Preparing for the vaccine roll-out
The two provinces, together with the Western Cape, are those that have been hardest hit by the pandemic. The Eastern Cape became the epicentre of the second wave; currently the death toll in the province sits at 11 213 with 193 706 infections. Gauteng follows closely behind, with 402 249 infections and 9 496 deaths.
Makhura said Gauteng had received 16 800 doses of the Covid-19 vacce, which will be given to healthcare workers in the next two weeks. He added that Steve Biko academic hospital received 5 720 doses and Chris Hani Baragwanath academic hospital received 11 080 doses.
More than 150 vaccination sites have been identified at primary healthcare centres and vaccinators have been trained across the province, Makhura said.

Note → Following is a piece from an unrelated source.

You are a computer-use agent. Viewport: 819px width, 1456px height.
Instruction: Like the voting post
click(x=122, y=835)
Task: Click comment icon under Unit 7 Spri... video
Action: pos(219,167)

“To date, 5 214 healthcare workers in Gauteng have been vaccinated. As more vaccine doses arrive, we will vaccinate 215 101 healthcare workers in phase one of the vaccine roll-out plan of our province. This will be followed by 7 372 924 vaccinations in phase two, focusing on essential workers and vulnerable sections of the population, such as the elderly and people with comorbidities. We will conclude with phase three of the vaccination programme which will focus on 2 789 427 vaccinations for the rest of the population over 18 years [old],” the premier said.
In the Eastern Cape, Mabuyane said he was confident that the province would inoculate a minimum of 3.7-million people, which is required for the province to reach herd immunity. “To achieve this target, we must work together to ensure that our people get vaccinated to prevent severe disease, hospitalisation and deaths,” he said.
A mixed bag for job creation
The two premiers have also highlighted gains made by each province in job creation. Gauteng lost 660 000 jobs during Covid-19, but Makhura said the province had undertaken substantial activities, through social development, youth development and infrastructure initiatives, to create both short term and permanent jobs.
He said government departments created 22 000 jobs in the social and infrastructural sectors during the hard lockdown.
“To summarise, government social-development and environmental programmes, infrastructure projects, youth-development initiatives and women-empowerment interventions have created more than 130 000 short-term and long-term employment and business opportunities. This has mitigated the negative impact of 660 000 jobs lost in our provincial economy during the first half of 2020,” Makhura said while delivering his Sopa.
Meanwhile, Mabuyane said the Eastern Cape responded to this pandemic with a range of short-term business-relief packages, which included amending the jobs-stimulus fund to enable additional support to businesses in distress.
“In this regard, an amount of R75-million was approved to augment the budget for this fund. To date, 38 businesses have benefited to the value of R26.6-million, thus ensuring the retention of 1 538 jobs in the province. As at 5 February 2021, the temporary employer- employee relief scheme benefited 76 692 employers and 763 470 employees at a value of R3.164-billion. Through the Covid-19 Agriculture Support Disaster Fund, R80.4-million was also disbursed to support 1 915 smallholder and communal farmers. The job stimulus fund will remain one of the key instruments for support to distressed businesses in the new financial year,” he said.